PROMPT >>
In the material beneath, how many lines contain the word "width"? Give the count alone.

DATASET RECORDS >>
=== Section Start ===

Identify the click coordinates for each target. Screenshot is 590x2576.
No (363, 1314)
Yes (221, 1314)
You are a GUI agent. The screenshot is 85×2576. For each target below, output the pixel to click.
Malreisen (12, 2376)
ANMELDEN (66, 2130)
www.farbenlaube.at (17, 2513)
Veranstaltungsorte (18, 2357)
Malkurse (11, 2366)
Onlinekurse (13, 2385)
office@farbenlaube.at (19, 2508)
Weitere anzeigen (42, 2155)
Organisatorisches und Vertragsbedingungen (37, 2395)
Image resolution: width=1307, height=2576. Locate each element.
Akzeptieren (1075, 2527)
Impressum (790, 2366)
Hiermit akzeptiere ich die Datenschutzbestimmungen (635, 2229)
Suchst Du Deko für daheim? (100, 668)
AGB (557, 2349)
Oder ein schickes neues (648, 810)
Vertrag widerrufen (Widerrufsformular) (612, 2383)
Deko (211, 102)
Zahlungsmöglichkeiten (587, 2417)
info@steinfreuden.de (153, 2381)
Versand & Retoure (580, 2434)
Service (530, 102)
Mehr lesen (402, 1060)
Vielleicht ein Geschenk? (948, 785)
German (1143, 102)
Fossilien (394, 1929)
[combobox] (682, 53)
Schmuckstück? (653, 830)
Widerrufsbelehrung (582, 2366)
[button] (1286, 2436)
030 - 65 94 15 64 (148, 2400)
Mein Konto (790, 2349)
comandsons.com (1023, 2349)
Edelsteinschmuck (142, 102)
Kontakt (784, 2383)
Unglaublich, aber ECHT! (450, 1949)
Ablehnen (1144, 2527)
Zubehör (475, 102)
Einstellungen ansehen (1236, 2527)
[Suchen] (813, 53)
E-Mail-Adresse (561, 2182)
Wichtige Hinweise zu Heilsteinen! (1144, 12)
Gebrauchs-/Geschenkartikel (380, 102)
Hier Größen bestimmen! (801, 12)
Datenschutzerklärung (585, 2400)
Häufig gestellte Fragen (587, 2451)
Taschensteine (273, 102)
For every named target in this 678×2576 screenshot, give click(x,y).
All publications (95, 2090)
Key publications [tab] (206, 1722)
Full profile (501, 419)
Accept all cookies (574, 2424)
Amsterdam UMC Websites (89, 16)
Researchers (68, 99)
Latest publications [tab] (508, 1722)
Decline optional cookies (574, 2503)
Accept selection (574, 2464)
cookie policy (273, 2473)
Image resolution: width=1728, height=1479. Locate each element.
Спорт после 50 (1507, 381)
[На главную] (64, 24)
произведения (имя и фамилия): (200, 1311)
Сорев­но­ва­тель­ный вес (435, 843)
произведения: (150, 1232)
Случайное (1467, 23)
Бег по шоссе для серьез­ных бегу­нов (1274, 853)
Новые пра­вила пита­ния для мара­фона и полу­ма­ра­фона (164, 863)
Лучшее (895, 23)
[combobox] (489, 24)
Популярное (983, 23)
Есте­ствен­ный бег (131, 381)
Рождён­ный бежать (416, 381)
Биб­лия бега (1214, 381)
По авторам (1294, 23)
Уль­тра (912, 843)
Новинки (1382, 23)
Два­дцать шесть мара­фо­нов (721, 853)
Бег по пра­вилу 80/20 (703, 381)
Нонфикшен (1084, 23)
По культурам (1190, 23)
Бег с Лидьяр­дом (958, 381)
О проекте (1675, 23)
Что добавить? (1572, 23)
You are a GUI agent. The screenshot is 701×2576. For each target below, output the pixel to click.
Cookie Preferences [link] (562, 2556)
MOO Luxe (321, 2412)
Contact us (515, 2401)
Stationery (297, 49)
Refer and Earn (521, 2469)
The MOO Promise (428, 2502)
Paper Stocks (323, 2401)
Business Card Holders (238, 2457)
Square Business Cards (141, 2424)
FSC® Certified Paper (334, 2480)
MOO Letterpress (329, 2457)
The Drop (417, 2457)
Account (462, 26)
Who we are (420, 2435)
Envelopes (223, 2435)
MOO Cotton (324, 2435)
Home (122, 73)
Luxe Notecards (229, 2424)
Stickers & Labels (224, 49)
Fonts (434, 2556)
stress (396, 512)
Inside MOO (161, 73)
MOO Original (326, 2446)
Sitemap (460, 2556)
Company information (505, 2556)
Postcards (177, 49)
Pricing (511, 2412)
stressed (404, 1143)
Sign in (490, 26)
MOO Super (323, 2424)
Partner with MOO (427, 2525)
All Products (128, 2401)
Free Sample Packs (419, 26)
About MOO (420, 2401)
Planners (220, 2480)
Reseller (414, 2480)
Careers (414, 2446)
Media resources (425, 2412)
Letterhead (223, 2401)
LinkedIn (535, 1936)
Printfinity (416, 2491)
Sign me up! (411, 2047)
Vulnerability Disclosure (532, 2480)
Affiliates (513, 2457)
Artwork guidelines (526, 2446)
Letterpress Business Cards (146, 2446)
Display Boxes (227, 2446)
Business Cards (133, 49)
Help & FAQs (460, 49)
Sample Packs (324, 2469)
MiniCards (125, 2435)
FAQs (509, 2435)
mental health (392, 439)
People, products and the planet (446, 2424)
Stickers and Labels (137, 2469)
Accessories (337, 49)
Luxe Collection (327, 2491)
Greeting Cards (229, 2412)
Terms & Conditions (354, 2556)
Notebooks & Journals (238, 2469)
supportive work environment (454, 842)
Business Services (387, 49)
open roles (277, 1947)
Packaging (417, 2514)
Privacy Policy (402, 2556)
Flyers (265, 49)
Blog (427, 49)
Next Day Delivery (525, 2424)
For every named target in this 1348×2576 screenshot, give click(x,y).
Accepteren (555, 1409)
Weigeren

=== Section End ===

THE COMPLETED TASK >>
2